任务说明:
请把以下全部材料逐行整理成一个 JSON 字符串列表，每行对应一个字符串，空行不计入。

所列材料:
=-=-=
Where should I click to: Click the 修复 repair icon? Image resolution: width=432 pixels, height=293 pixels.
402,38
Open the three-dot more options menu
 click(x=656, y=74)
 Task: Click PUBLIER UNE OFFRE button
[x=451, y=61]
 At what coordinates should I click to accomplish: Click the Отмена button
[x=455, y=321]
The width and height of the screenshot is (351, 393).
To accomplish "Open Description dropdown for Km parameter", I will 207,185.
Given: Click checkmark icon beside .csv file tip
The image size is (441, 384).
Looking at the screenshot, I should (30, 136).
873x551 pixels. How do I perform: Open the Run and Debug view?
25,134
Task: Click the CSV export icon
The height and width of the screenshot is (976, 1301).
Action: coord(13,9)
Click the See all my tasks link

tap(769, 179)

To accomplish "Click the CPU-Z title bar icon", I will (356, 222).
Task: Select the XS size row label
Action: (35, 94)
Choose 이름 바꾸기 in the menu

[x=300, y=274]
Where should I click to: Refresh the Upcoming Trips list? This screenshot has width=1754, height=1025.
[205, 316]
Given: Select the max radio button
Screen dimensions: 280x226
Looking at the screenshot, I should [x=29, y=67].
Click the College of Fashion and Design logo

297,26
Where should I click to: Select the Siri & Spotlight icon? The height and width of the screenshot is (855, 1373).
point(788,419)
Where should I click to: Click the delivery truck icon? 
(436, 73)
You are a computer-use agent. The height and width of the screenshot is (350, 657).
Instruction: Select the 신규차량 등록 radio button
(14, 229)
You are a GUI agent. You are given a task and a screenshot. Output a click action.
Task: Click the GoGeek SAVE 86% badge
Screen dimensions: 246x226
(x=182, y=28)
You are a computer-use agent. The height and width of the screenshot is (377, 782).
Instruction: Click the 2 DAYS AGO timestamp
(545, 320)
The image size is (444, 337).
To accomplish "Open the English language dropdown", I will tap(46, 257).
=-=-=
练习答案:
[
  "Where should I click to: Click the 修复 repair icon? Image resolution: width=432 pixels, height=293 pixels.",
  "402,38",
  "Open the three-dot more options menu",
  " click(x=656, y=74)",
  " Task: Click PUBLIER UNE OFFRE button",
  "[x=451, y=61]",
  " At what coordinates should I click to accomplish: Click the Отмена button",
  "[x=455, y=321]",
  "The width and height of the screenshot is (351, 393).",
  "To accomplish \"Open Description dropdown for Km parameter\", I will 207,185.",
  "Given: Click checkmark icon beside .csv file tip",
  "The image size is (441, 384).",
  "Looking at the screenshot, I should (30, 136).",
  "873x551 pixels. How do I perform: Open the Run and Debug view?",
  "25,134",
  "Task: Click the CSV export icon",
  "The height and width of the screenshot is (976, 1301).",
  "Action: coord(13,9)",
  "Click the See all my tasks link",
  "tap(769, 179)",
  "To accomplish \"Click the CPU-Z title bar icon\", I will (356, 222).",
  "Task: Select the XS size row label",
  "Action: (35, 94)",
  "Choose 이름 바꾸기 in the menu",
  "[x=300, y=274]",
  "Where should I click to: Refresh the Upcoming Trips list? This screenshot has width=1754, height=1025.",
  "[205, 316]",
  "Given: Select the max radio button",
  "Screen dimensions: 280x226",
  "Looking at the screenshot, I should [x=29, y=67].",
  "Click the College of Fashion and Design logo",
  "297,26",
  "Where should I click to: Select the Siri & Spotlight icon? The height and width of the screenshot is (855, 1373).",
  "point(788,419)",
  "Where should I click to: Click the delivery truck icon? ",
  "(436, 73)",
  "You are a computer-use agent. The height and width of the screenshot is (350, 657).",
  "Instruction: Select the 신규차량 등록 radio button",
  "(14, 229)",
  "You are a GUI agent. You are given a task and a screenshot. Output a click action.",
  "Task: Click the GoGeek SAVE 86% badge",
  "Screen dimensions: 246x226",
  "(x=182, y=28)",
  "You are a computer-use agent. The height and width of the screenshot is (377, 782).",
  "Instruction: Click the 2 DAYS AGO timestamp",
  "(545, 320)",
  "The image size is (444, 337).",
  "To accomplish \"Open the English language dropdown\", I will tap(46, 257)."
]